§ **WHAT TO WORK ON**
Each record should be given again exactly, and any picture in it left out.

[Stored data entries]

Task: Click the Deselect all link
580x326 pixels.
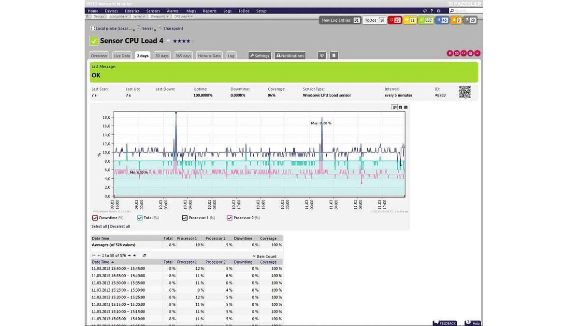Action: tap(120, 226)
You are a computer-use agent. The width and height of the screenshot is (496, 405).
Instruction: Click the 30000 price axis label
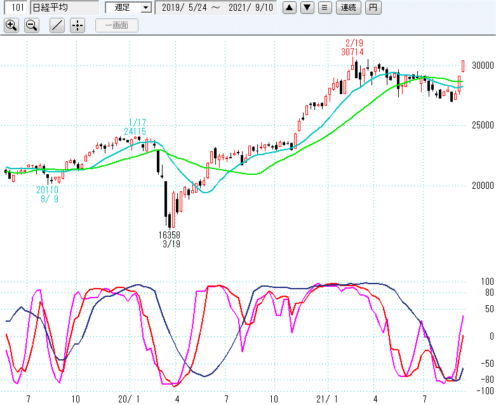(483, 65)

§ **RESPONSE**
Task: Click the Deselect all link
580x326 pixels.
Action: tap(120, 226)
You are a computer-use agent. The width and height of the screenshot is (496, 405).
Instruction: Click the 30000 price axis label
(483, 65)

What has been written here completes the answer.